## Exercise
All of the data is to be printed again exactly as it appears.

## Records to use
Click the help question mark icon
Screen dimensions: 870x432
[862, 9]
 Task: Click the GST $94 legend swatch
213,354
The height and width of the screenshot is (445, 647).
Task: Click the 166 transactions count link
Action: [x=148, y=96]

## Response box
Click the help question mark icon
Screen dimensions: 870x432
[862, 9]
 Task: Click the GST $94 legend swatch
213,354
The height and width of the screenshot is (445, 647).
Task: Click the 166 transactions count link
Action: [x=148, y=96]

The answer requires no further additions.